The second set, which was in cane, appeared to need not only an urgent coat of varnish but complete recaning as well, from what we could see of the numerous holes in it all over.

The third set had, to our surprise, just a skeletal frame, with no seat or back rest!

By the time we could stop wondering as to why a man needed three sofa sets, that too in such bad shape, down came a heavy fourposter bed with a thud and a crash!

It was evident that it needed more than two pairs of hands to make a smooth landing! Three other equally heavy and extra-large single cots, in what looked like rosewood (it was a difficult colour), joined the bigger one. We thought the four pieces were more fit to adorn an auction hall or a furniture shop specialising in things second-hand than a residence.

When we were expecting the dining table to follow, there came down at least half-a-dozen tables that looked like writing tables of different sizes. They looked sturdy, but were almost crude, and it was only when an equal number of typewriters followed suit that we understood the need for these tables.

Three sewing machines covered with rust and looking quite ancient and a couple of refrigerators in off-white and faded pink came down in quick succession.

Panting and puffing, the two un-loaders made a beeline to the second truck. Out came heavy, oversized cartons and cloth bundles (looking like a washerman’s bundles). Unfortunately, some of them chose to give way, spilling their contents which ranged from ‘hardware’ to ‘tableware’ of sorts, besides old textbooks and stationery. 

Not bothering to pick them up, the men proceeded to unload a grinding stone, a copper boiler and some household items.

As we were beginning to think the last of their things had been set on theJunk2 ground, we noticed an Austin Eight entering the compound. We saw a number of cane chairs and stools precariously perched on its carrier. Soon, the people in it alighted, with a TV set and some electrical gadgets. Extending a hurried invitation to us to visit them after they had settled in, our tenants disappeared into the house. 

A fortnight after our tenants’ arrival, we decided to honour their invitation, more out of curiosity than anything else.
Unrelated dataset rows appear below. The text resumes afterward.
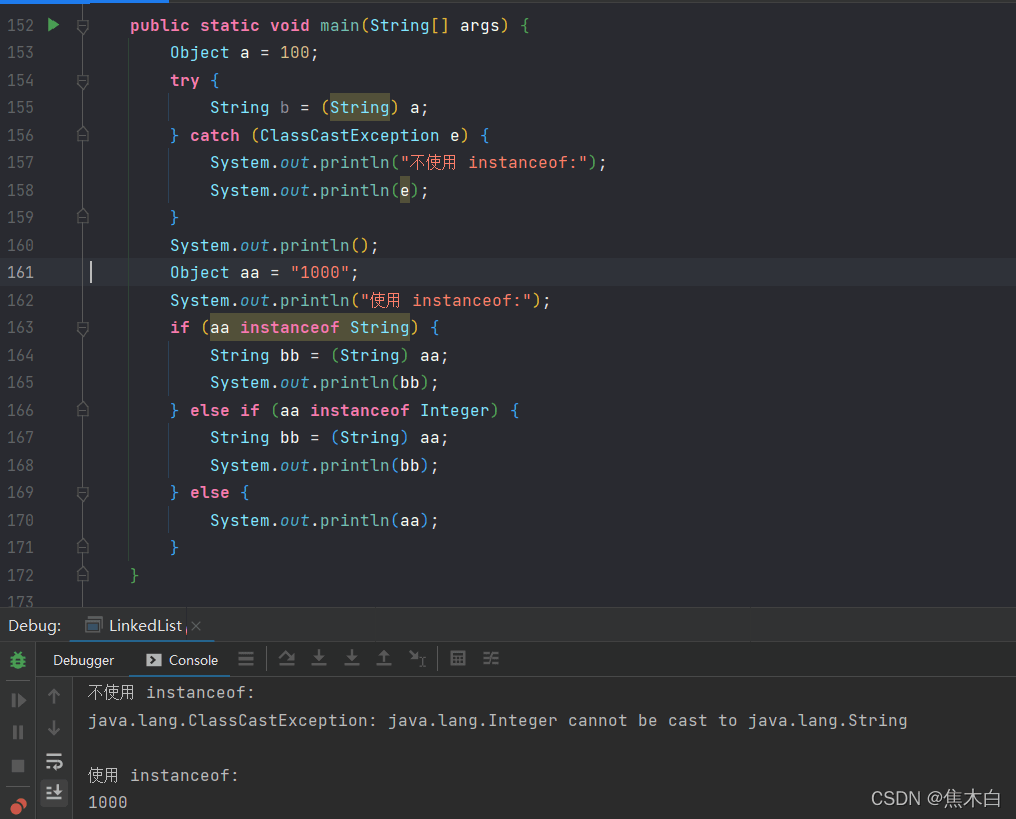The image size is (1016, 819).
Task: Mute breakpoints using the red circle icon
Action: click(x=17, y=805)
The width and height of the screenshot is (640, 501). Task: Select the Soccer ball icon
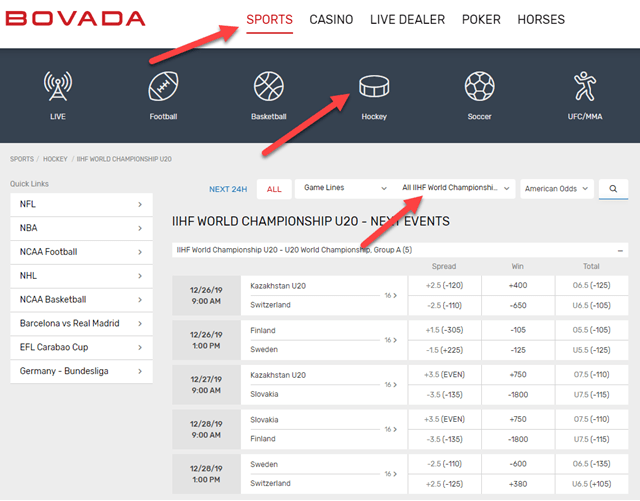coord(479,88)
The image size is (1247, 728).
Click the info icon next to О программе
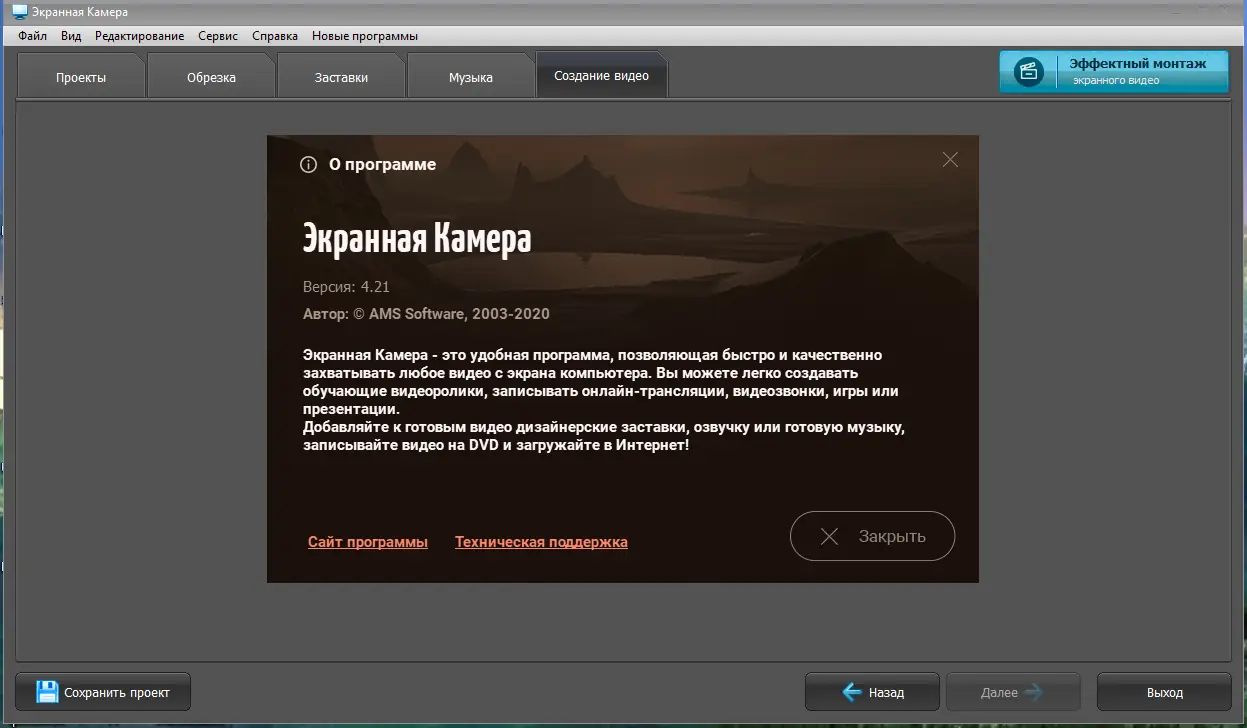click(308, 164)
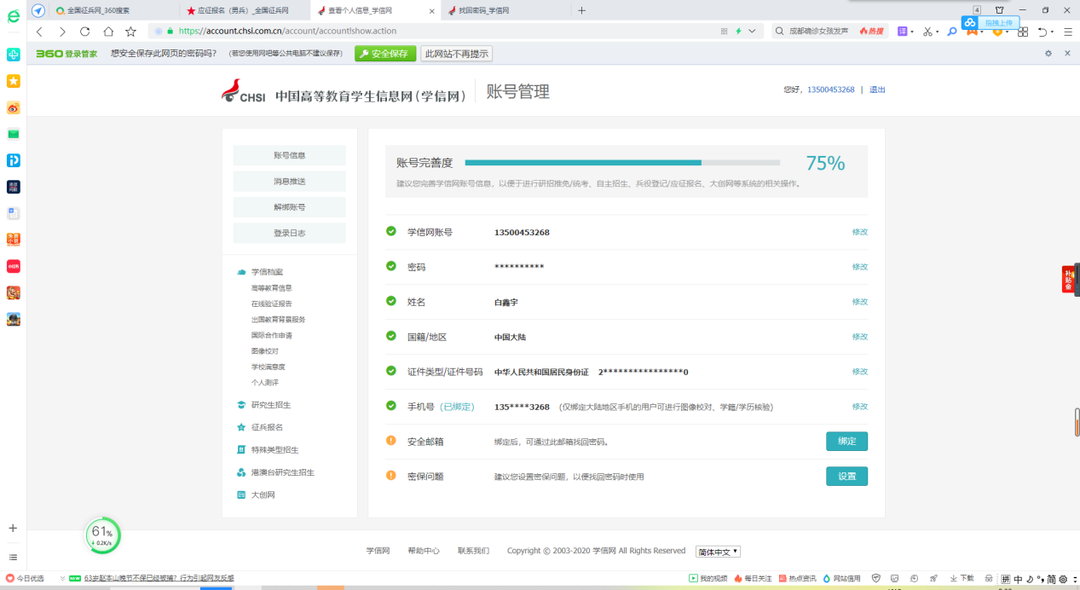Click the browser refresh icon
Viewport: 1080px width, 590px height.
tap(85, 31)
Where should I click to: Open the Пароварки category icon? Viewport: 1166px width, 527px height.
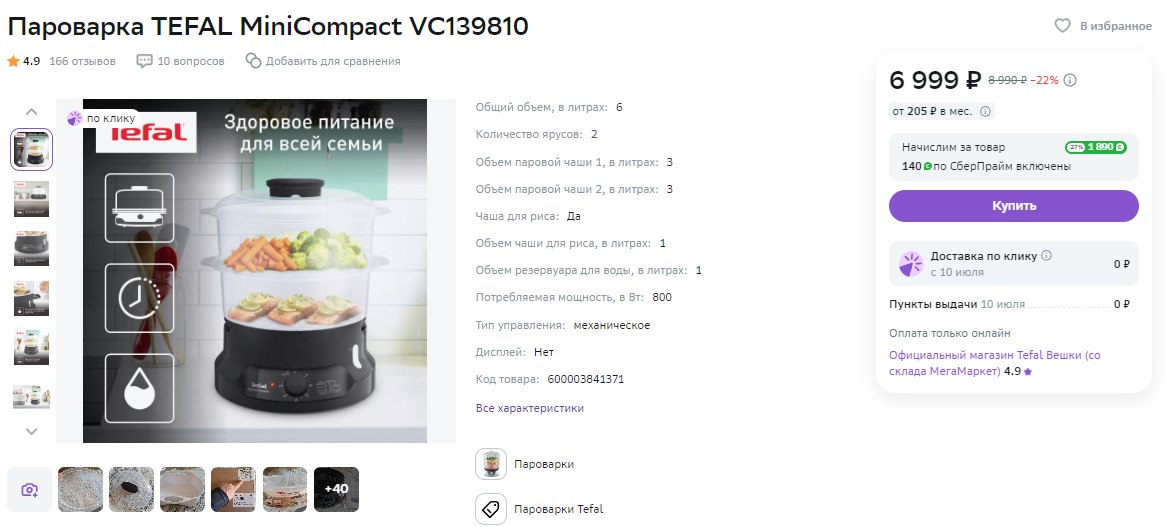coord(491,464)
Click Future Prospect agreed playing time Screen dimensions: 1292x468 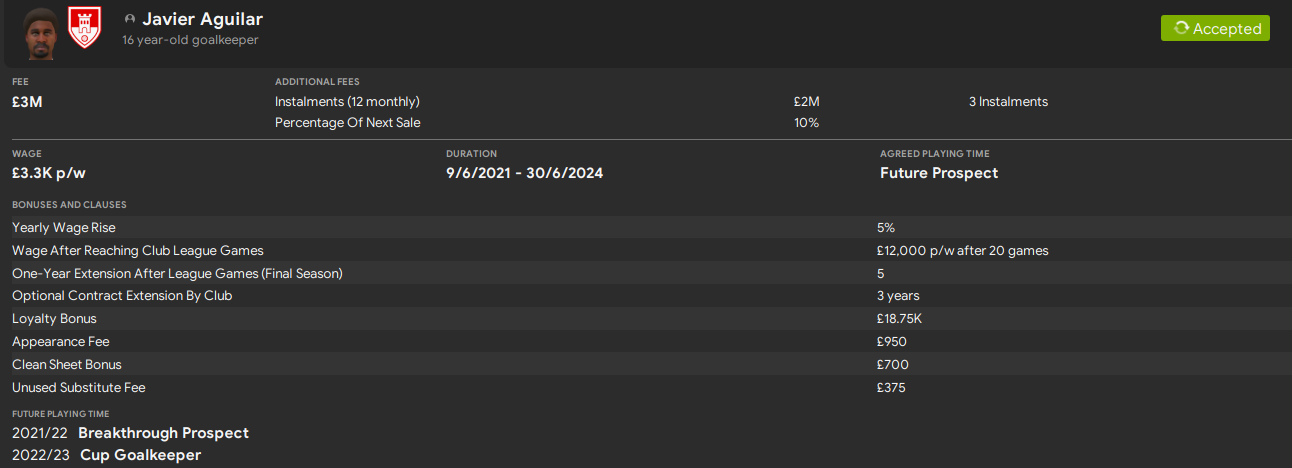(x=939, y=173)
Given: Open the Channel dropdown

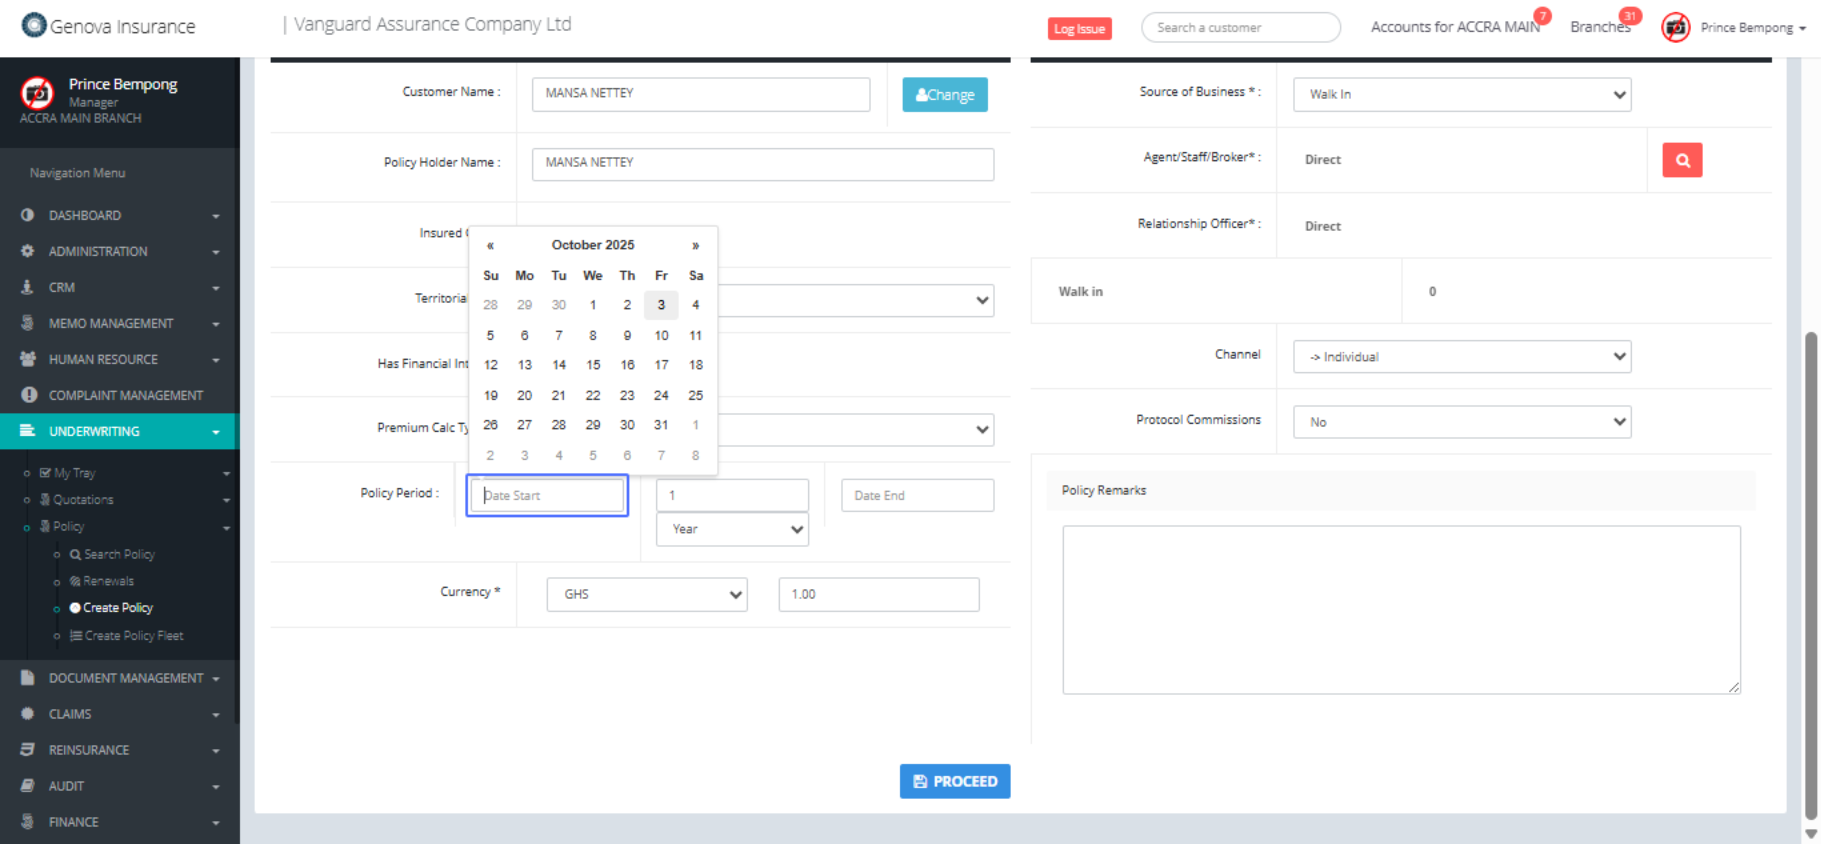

As we stepped into the open verandah we were greeted by the majestic-looking sofa set. On closer observation we felt that even if someone wanted to sit on it, it would have be at the risk of his being poked by the springs jutting from underneath the sponge! Managing to squeeze ourselves between the sofa set and the wall, we were trying to enter the drawing room when I heard my husband yell in pain. His foot had hit a coat-stand (a British legacy) placed just by the wall.

I stepped in gingerly and looked around to find something to sit on, but found it unreachable. The two sofa sets were very much in evidence, so were the numerous cane chairs and stools. I was wondering how I was going to make myself ‘comfortable’ when the lady of the house emerged and greeted us with a warm smile.

“Would you like to look around the house?” she suggested and we nodded.

The four-poster bed occupied the middle of the large bedroom and two cots were placed on each side of it. There were also four huge wooden almirahs almost touching the ceiling. 

Noticing my shocked expression, our tenant enlightened me, “You know, since we didn’t find any built-in cupboards in your house, my husband bought them in an auction last Sunday. He doesn’t miss a single auction…” Before she could continue, the man of the house came in. “Ah! Did you tell them they are made of rosewood? You know, I got them for a pittance, a mere two thousand rupees each!” he said proudly.

His next words put us on the alert, “Your house is really nice, not like our previous one. These modern houses are no good, there is hardly any moving space in them,” and he went on, “I can park my two cars and three scooters in your compound.”

And then, he added, as an afterthought. “By the way, I think your garage is too big for your Maruti. Can I keep a few things in it?”

I am at present in the midst of persuading my husband to change our Maruti for a Tata Sierra or Estate, even if it means spending a fortune on the new occupant for our garage.